# Task data
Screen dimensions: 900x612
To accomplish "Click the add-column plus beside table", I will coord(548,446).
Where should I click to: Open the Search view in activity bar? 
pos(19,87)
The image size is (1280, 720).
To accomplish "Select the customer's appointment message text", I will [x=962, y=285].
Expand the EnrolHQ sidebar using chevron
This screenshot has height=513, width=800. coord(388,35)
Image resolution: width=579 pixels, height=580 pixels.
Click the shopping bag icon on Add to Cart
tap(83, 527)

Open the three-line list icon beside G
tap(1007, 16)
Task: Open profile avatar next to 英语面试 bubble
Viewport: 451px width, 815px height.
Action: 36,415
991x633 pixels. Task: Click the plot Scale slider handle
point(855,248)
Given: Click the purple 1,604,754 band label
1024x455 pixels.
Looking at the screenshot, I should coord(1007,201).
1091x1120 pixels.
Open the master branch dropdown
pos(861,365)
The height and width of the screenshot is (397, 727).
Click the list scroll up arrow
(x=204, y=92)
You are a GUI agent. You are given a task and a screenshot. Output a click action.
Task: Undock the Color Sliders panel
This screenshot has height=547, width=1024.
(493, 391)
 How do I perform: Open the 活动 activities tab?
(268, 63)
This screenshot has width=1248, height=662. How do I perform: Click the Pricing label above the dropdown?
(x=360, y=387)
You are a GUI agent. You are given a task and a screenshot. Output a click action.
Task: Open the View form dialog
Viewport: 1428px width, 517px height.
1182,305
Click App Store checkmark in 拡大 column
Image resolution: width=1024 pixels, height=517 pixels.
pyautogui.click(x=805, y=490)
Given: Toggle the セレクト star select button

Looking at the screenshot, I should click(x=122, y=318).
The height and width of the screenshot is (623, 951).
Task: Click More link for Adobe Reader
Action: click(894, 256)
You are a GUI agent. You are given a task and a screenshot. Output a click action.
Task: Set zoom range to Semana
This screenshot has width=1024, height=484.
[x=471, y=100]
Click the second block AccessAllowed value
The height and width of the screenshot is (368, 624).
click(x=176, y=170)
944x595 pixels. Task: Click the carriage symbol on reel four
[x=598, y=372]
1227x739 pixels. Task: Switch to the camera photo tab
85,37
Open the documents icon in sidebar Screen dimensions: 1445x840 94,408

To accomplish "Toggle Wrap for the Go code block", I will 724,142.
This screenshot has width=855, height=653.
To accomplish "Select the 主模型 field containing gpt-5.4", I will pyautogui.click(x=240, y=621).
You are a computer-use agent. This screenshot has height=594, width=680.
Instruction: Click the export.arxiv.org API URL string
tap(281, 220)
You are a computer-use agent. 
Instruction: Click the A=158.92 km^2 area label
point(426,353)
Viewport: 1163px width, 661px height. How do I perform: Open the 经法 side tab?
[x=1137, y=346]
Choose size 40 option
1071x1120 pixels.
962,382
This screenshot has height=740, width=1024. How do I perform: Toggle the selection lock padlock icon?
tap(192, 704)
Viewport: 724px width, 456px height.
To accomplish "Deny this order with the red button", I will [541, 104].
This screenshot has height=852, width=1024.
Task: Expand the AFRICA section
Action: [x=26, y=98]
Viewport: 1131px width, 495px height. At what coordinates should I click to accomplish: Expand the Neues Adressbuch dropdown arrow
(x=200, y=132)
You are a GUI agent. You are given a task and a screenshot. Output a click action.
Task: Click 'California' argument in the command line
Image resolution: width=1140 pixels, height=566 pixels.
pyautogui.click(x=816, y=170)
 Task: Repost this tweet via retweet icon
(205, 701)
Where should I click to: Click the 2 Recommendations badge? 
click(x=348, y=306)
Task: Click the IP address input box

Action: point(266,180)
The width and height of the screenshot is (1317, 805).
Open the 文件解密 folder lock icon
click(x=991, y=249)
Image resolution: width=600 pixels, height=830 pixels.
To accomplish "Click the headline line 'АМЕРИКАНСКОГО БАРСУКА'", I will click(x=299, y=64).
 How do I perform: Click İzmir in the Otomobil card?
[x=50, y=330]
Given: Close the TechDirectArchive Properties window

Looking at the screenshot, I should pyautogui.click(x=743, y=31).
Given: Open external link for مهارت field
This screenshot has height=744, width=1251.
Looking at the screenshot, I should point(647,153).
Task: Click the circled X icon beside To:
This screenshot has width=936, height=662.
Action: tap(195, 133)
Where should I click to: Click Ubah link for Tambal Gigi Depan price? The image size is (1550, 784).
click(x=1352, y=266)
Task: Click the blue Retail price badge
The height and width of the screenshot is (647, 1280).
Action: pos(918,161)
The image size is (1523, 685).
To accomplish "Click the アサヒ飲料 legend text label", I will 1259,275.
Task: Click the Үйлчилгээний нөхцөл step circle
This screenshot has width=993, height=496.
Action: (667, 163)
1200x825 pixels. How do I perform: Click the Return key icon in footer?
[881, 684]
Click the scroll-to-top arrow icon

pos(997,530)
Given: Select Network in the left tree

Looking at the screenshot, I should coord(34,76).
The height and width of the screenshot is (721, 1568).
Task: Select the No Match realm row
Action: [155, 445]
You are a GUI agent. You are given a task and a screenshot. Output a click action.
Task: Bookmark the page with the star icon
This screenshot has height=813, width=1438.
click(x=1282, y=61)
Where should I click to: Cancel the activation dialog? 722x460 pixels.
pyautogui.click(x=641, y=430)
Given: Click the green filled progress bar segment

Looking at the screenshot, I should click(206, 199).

# Exercise
All lines in the entries above that include "field" should be found and copied.

# Completed exercise
To accomplish "Select the 主模型 field containing gpt-5.4", I will pyautogui.click(x=240, y=621).
Given: Open external link for مهارت field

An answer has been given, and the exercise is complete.